Dan Moore, directeur principal de la stratégie CIAM et des normes d'identité chez FusionAuth, a détaillé le mécanisme : « Le phishing par code d'appareil fonctionne parce que l'utilisateur fait tout correctement. Il visite une vraie page Microsoft, effectue une vraie connexion et un vrai défi MFA, et saisit le code. Ce faisant, il remet à un attaquant de vrais jetons de longue durée pour accéder à de vraies applications. »
Des mesures de protection recommandées
Les experts en sécurité et le FBI insistent sur la nécessité de désactiver le flux d'authentification par code d'appareil OAuth dans les environnements professionnels, sauf exception justifiée. Dan Moore précise : « Le flux par code d'appareil existe pour des raisons légitimes ; je ne voudrais pas taper un mot de passe sur mon imprimante ou ma télévision connectée. Mais presque aucun utilisateur en entreprise n'en a besoin. Le laisser accessible est un choix de configuration, et les attaquants l'exploitent activement. »
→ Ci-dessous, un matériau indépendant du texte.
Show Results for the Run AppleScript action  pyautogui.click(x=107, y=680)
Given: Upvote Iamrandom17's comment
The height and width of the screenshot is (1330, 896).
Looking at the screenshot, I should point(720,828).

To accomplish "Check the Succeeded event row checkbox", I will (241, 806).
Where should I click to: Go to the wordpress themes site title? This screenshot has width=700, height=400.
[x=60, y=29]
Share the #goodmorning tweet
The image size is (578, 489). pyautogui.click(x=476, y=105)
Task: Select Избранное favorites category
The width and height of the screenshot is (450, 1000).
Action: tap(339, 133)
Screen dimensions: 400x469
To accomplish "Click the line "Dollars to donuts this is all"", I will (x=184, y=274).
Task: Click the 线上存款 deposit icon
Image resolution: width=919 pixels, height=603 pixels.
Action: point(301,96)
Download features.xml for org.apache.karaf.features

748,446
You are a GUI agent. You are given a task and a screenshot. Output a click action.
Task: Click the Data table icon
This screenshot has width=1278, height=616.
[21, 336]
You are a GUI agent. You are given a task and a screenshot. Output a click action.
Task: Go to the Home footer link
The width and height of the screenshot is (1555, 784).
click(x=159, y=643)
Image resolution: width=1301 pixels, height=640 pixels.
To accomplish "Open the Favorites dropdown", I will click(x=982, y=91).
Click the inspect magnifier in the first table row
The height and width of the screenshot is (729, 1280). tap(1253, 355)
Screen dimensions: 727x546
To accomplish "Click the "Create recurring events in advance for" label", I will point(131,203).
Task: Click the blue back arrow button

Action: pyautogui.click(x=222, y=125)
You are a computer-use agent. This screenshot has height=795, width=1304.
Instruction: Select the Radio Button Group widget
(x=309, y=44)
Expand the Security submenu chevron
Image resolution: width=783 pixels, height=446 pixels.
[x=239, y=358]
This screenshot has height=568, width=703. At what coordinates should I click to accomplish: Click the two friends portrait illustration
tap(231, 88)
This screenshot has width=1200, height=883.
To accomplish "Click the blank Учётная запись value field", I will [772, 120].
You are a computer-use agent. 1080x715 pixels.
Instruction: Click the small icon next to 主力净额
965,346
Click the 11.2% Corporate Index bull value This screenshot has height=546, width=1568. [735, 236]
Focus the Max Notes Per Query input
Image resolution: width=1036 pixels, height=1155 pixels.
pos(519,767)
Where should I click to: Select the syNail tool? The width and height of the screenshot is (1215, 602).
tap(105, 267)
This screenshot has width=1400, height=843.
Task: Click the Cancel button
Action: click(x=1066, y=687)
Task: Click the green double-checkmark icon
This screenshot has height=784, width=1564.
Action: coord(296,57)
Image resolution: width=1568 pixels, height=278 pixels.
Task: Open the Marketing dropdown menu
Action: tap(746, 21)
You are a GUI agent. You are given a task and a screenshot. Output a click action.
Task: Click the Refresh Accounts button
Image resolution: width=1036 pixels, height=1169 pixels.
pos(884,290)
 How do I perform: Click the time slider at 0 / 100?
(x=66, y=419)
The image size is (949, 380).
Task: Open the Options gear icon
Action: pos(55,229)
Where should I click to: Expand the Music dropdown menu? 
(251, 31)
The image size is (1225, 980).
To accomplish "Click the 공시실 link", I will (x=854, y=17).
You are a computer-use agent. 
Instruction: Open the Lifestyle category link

Pour les organisations qui ne peuvent pas bloquer totalement ce flux, les spécialistes recommandent de réduire drastiquement la durée de vie des jetons d'actualisation et de mettre en place une révocation agressive. Un jeton volé offre un accès persistant tant qu'il n'est pas expiré ou révoqué. « La durée de cette fenêtre de vulnérabilité dépend de vous », résume Dan Moore.
Une alerte récurrente
Cette mise en garde du FBI n'est pas la première concernant Kali365. L'agence avait déjà diffusé des avertissements par le passé, ce qui suggère que la menace demeure active et que les campagnes de phishing continuent de faire des victimes. Les autorités encouragent les entreprises à vérifier leurs configurations Azure Active Directory et à auditer les consentements OAuth accordés pour détecter d'éventuelles compromissions.